On 1 January 2020, Ai again reported to the hospital's public health department and medical office the news of the admission of multiple patients by a clinic owner near the South China Seafood Market, hoping to attract attention. She worried, "Once emergency doctors or nurses get sick, it would be a lot of trouble." Afterwards, Ai was interviewed by the hospital's supervision department, and said that she had suffered "unprecedented and very severe rebuke". According to Ai, the hospital officials accused her of spreading rumor as a professional.

On the morning of 11 January, Ai received the news that Hu Ziwei, a nurse of the emergency department, had been infected. Ai called her superiors immediately and the hospital had an emergency meeting, in which the officials directed to change the medical observations of the infected nurse from "viral pulmonary infection?" to "spread-out pulmonary infection." In a meeting on 16 January, officials of the hospitals insisted on denying the existence of transfer of this virus infection among humans.

» **Brief 1**: Condense the paragraph of the account of Ai and the hospital that begins "On the morning of 11 January" into a short list that keeps its main facts.
» **Brief 2**: Pick up the account of Ai and the hospital after its final sentence and continue it.
The listing that follows has no connection to the account of Ai and the hospital.

Dataset entries:
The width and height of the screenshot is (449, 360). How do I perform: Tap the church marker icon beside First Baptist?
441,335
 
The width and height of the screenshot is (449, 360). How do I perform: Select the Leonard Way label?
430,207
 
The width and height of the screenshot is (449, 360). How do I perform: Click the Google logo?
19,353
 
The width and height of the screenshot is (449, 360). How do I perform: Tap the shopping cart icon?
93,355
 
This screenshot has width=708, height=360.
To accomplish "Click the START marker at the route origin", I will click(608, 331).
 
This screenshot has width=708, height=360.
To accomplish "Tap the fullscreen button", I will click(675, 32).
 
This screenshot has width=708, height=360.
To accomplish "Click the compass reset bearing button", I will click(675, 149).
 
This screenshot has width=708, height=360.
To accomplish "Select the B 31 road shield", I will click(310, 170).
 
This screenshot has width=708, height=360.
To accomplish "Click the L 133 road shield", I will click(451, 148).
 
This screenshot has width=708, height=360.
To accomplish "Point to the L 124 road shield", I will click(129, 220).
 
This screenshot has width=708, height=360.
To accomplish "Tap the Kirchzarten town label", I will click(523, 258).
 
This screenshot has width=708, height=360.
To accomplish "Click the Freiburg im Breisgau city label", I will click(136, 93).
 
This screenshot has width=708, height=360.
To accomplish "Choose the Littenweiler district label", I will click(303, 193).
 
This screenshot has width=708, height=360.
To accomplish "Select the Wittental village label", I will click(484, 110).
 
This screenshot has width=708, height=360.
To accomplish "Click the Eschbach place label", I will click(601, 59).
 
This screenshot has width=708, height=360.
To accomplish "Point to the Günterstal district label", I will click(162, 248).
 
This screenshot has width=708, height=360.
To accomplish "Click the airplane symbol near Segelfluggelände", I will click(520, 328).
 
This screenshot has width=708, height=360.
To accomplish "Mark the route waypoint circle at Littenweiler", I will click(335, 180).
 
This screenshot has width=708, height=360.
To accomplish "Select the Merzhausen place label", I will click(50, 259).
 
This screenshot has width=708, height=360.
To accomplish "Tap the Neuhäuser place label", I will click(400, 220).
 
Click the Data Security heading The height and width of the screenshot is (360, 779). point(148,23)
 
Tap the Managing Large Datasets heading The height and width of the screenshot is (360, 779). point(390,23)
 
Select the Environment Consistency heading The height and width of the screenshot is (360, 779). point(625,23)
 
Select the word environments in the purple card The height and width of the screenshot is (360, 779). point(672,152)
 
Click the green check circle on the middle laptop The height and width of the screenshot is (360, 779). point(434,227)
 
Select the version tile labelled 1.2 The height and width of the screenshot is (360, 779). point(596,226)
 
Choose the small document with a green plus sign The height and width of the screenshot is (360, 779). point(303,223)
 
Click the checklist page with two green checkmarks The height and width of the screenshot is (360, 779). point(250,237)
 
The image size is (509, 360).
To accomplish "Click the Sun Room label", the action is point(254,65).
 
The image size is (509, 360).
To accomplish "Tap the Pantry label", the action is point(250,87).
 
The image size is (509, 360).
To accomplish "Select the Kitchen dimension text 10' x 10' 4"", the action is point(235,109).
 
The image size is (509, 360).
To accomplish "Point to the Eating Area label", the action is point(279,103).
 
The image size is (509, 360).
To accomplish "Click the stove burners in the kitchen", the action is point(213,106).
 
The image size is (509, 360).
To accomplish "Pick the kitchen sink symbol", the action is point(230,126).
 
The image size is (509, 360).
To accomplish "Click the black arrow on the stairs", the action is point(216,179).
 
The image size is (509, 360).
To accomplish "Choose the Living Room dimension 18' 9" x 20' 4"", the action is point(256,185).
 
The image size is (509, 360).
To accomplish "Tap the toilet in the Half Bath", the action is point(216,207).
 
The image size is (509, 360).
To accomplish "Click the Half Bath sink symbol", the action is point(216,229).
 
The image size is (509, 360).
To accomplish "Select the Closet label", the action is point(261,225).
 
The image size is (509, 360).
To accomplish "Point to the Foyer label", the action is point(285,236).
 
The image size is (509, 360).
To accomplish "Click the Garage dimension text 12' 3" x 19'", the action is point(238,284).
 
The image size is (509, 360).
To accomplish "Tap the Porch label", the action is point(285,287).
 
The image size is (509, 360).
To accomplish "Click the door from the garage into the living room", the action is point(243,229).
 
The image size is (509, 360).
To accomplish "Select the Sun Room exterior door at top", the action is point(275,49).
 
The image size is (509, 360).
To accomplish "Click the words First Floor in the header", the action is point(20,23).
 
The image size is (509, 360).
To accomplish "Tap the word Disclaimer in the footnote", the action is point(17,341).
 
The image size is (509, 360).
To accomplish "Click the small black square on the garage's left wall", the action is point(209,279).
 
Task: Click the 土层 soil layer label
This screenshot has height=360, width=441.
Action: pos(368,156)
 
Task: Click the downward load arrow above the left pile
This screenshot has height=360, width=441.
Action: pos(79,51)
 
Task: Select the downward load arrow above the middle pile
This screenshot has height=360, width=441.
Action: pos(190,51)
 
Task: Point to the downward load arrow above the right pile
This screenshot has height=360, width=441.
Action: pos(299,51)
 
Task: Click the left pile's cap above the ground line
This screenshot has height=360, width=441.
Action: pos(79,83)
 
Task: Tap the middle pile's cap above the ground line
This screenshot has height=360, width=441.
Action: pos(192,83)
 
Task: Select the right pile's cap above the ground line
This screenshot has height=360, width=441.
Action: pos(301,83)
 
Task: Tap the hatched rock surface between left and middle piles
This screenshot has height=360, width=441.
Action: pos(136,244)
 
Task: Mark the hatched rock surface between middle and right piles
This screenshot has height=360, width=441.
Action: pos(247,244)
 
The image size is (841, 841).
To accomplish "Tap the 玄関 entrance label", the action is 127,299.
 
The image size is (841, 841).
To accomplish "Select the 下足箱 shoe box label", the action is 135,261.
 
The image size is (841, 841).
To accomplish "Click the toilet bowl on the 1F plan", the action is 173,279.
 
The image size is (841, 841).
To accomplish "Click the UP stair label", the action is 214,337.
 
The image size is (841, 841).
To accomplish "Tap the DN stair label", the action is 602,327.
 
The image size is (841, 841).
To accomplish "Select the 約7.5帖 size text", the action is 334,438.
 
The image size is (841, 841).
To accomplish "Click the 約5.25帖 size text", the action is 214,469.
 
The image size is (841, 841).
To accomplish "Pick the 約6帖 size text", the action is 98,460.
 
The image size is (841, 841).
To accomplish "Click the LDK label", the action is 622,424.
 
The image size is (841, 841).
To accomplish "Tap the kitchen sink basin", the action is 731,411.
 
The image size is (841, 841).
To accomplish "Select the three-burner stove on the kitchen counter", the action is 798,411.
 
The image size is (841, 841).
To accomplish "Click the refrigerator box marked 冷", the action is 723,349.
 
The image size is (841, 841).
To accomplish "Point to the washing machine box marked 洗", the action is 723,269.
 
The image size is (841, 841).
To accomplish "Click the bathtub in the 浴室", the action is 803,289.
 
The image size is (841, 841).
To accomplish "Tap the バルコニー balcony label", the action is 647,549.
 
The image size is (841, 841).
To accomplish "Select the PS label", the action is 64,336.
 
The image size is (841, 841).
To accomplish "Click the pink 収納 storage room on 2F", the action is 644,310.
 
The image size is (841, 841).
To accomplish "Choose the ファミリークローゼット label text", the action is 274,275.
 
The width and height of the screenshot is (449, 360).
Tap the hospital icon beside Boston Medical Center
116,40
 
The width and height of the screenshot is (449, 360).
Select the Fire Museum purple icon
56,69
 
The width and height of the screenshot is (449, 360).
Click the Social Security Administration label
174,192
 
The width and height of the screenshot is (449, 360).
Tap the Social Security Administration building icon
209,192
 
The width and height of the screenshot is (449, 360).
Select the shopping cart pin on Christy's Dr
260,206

» **Final answer 1**:
- On the morning of 11 January, Ai learned that Hu Ziwei, an emergency department nurse, had been infected.
- Ai immediately called her superiors, and the hospital held an emergency meeting.
- At that meeting, officials ordered the nurse's medical observations changed from "viral pulmonary infection?" to "spread-out pulmonary infection."
- At a meeting on 16 January, hospital officials continued to deny human-to-human transmission of the virus.

» **Final answer 2**:
On 13 February, Hubei Daily published a close-up report on Ai Fen, which praised her. Later, rumors had it that Ai Fen has died of the coronavirus. On 20 February, Ai Fen clarified that she was not sick and was still working as a doctor fighting the virus.

On 8 March, People's Daily published a report from Xinhua News Agency praising Ai Fen as a "heroine [who] has been standing and working hard for more than 40 days and nights".

==The "whistle-blower" incident==
After sharing a photograph of coronavirus lab results on 30 December 2019, it was later reported that on 2 January 2020, Ai was summoned by Cai Li, party chief of Wuhan Central Hospital, and was threatened into silence about the report. Cai was later fired.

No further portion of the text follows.